As much as I try to be optimistic, there were many nights when I fell asleep crying because I was in so much pain. I allowed myself to grieve over the changing parts of my body and accepted that what I lost was important. Then I would focus on the fact that I am still alive, that there are ways to still enjoy life. I value it because I wake up next to my husband every day and spend time with my children.

Kimberly on a new concert date night with her husband of nearly 23 yearsKimberly is on a recent concert date night with her husband of nearly 23 years, whom she describes as “the most caring caregiver” of 2022.

Before the surgery I ostomy bag six weeks, but due to complications I have experienced, this timeline has been shifted to two years. I took it step by step. Two years later, I decided to keep the bag: Retriever surgery can be pretty tough for people, and I didn’t want to traumatize my body any further.

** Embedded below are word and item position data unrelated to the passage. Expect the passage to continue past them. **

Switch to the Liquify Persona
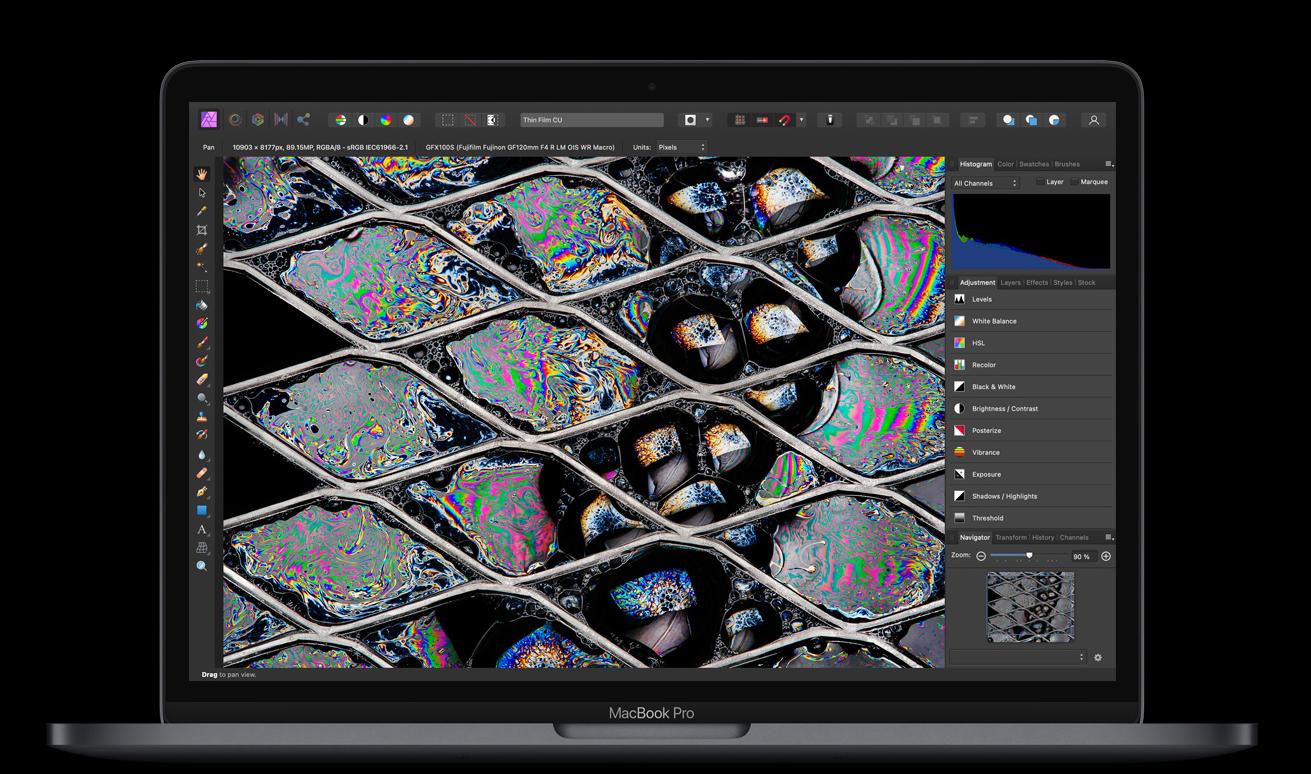Viewport: 1311px width, 774px height. [235, 120]
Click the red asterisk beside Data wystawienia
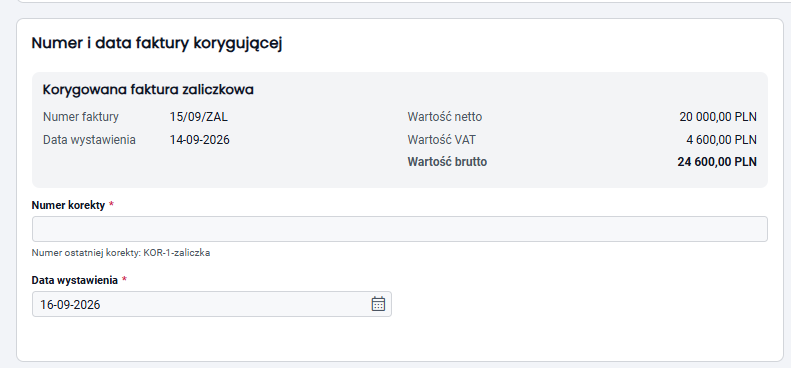This screenshot has width=791, height=368. click(x=125, y=280)
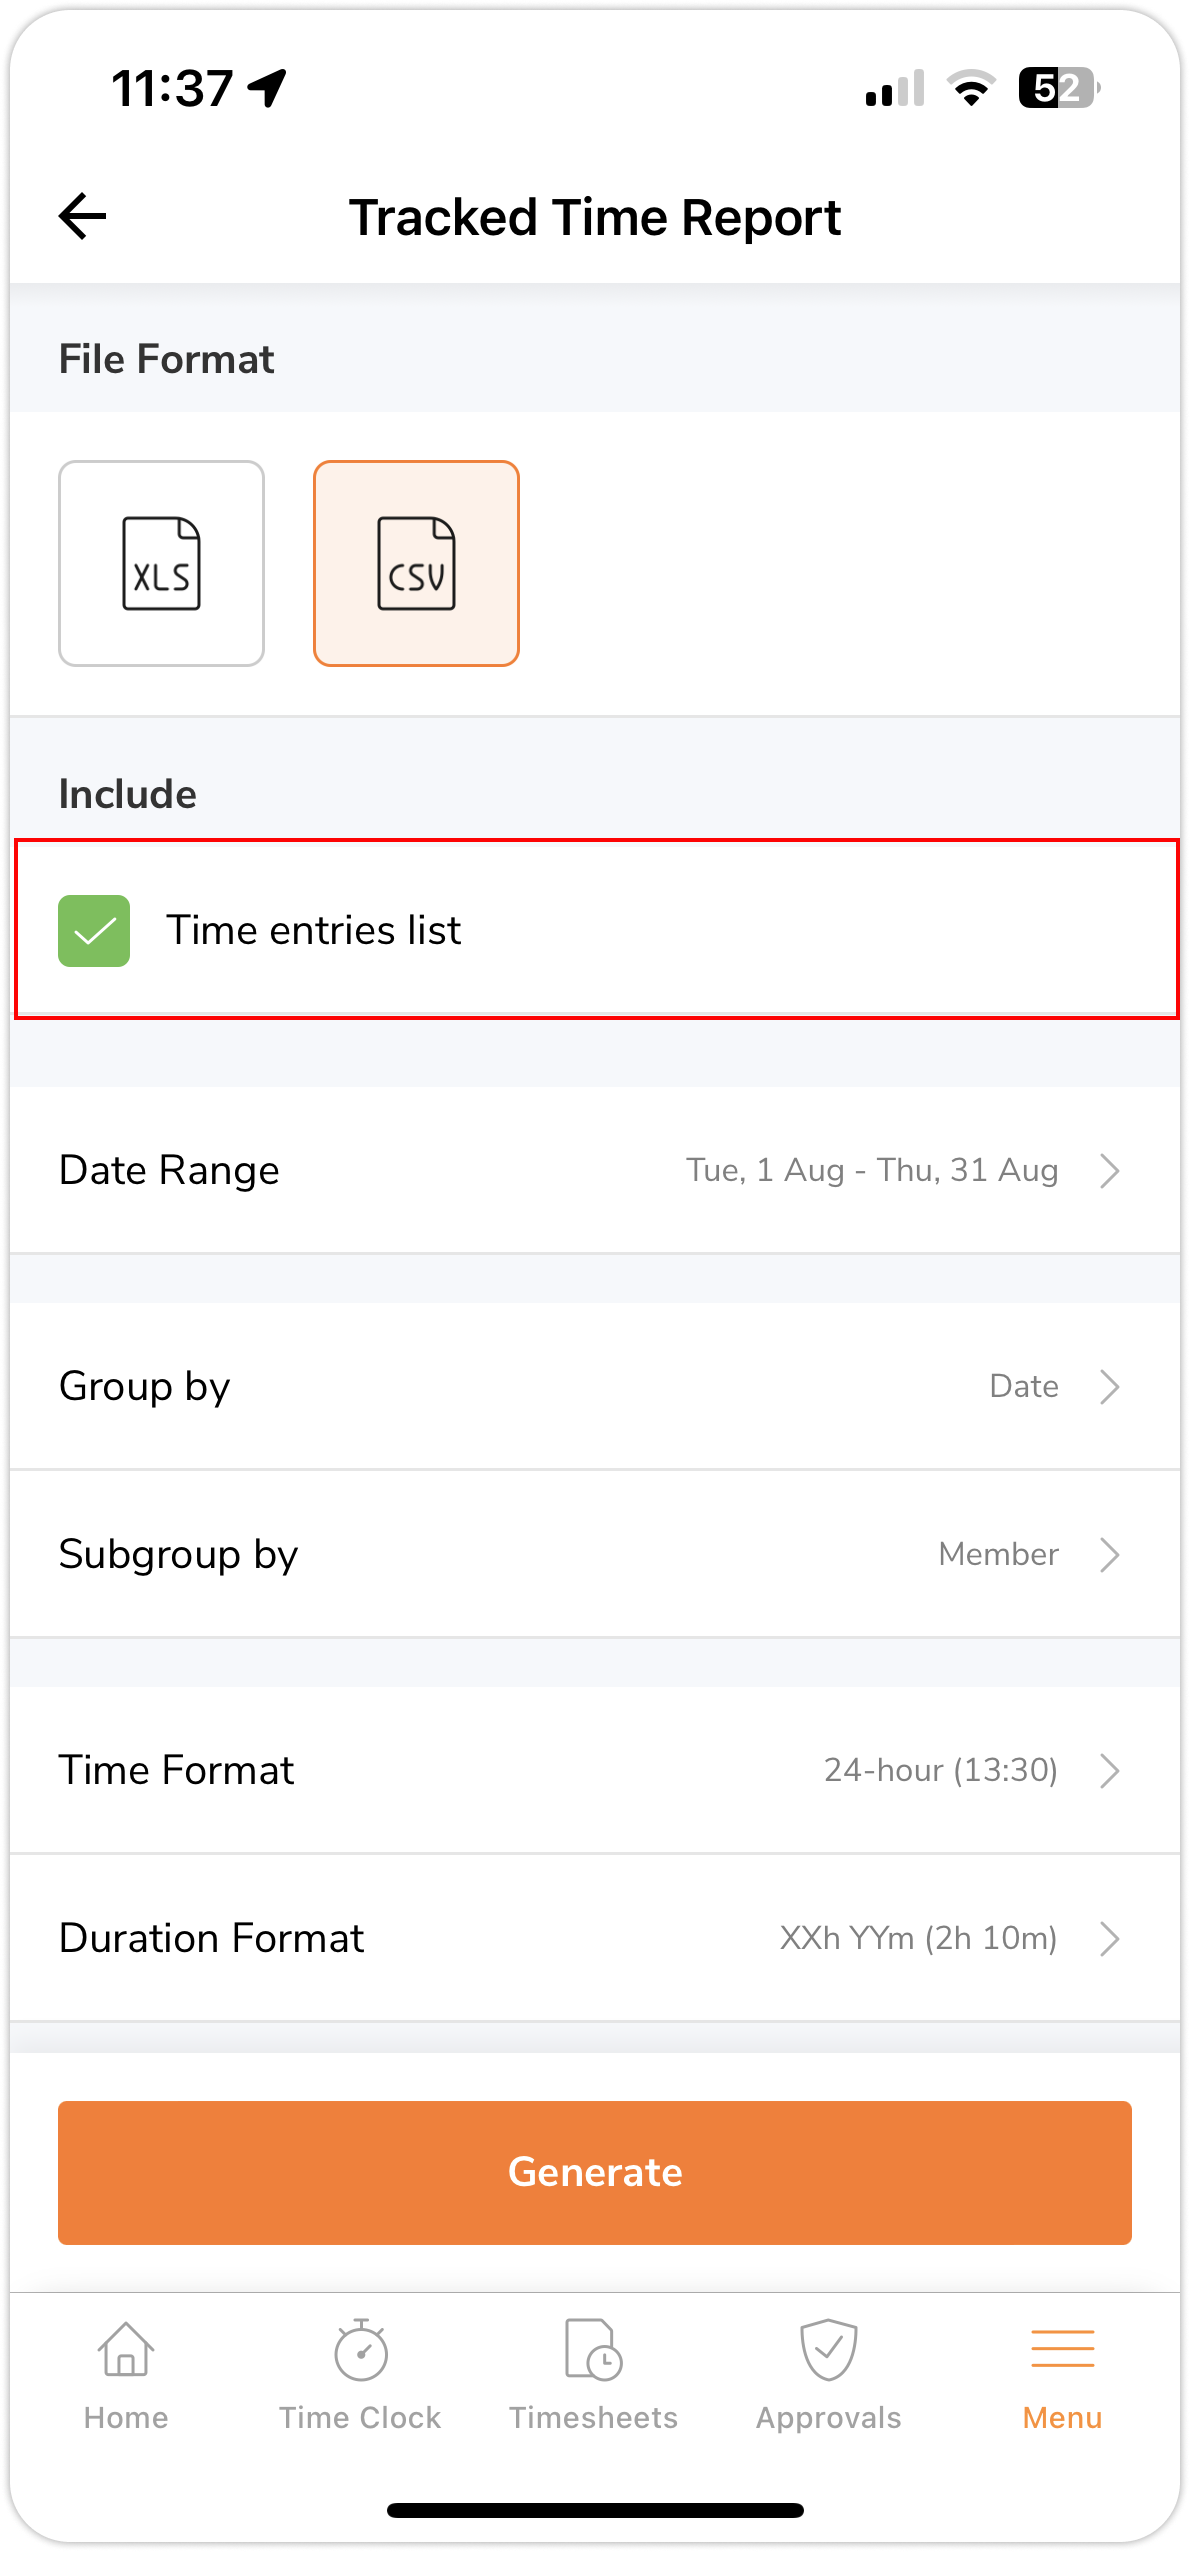This screenshot has width=1190, height=2552.
Task: Uncheck the Time entries list checkbox
Action: [94, 930]
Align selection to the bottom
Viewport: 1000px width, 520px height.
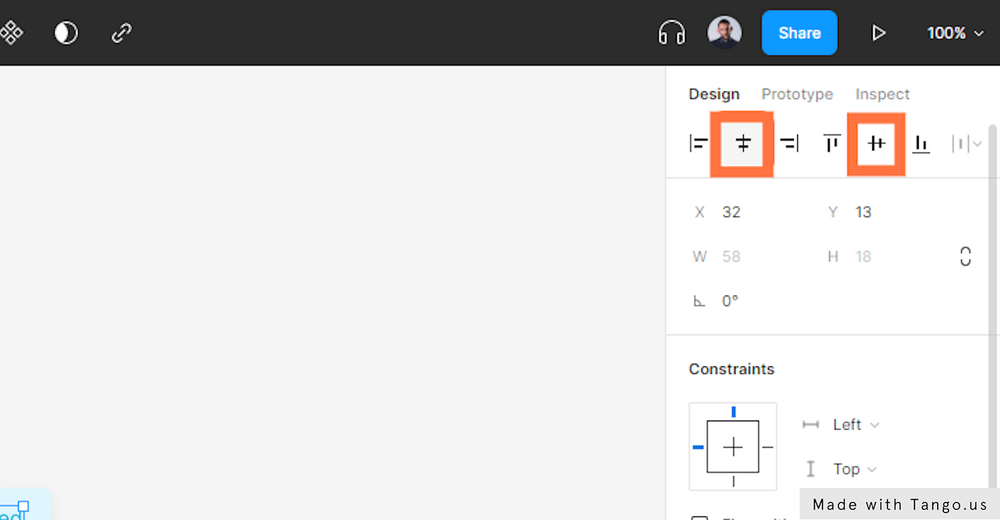coord(921,144)
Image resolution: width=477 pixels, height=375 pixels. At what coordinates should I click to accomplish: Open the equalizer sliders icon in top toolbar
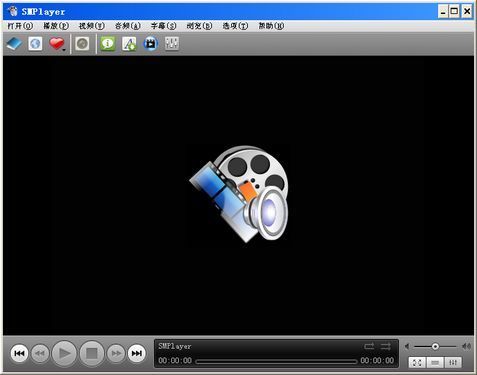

I’ve had my ostomy bag for six years and it’s been very liberating in some ways. After my diagnosis, I struggled with how I saw my body. After my body was weakened by the treatment, I wanted to regain my femininity and rebuild my strength. That’s when I decided to dance.

Burlesque and pole dancing are art forms I’ve always loved to watch, but I never thought I’d try them. But after my diagnosis, I dared to do it. Pole dancing increased my strength after my body was weakened by the treatment. I also started performing, which helped me build my self-confidence and feel more comfortable in my body as I do now. I proudly show my ostomy bag when I dance. It’s part of who I am and how I survived.

Five years after declaring I don’t have cancer, I was diagnosed with cancer. ischemic colitis, which means the arteries in my colon are starting to die. I went through different medications and bed rest while doctors tried to find the root cause.

But I continue to keep my morale high. I dance, roller skate, and continue to advocate for people with colon cancer. I never thought that six years after my diagnosis, I would look back and be thankful that I had enriched myself on this journey. I take some time each day to focus on the fact that I’m still here – and I can still enjoy my life.

This resource has been created with support from Merck.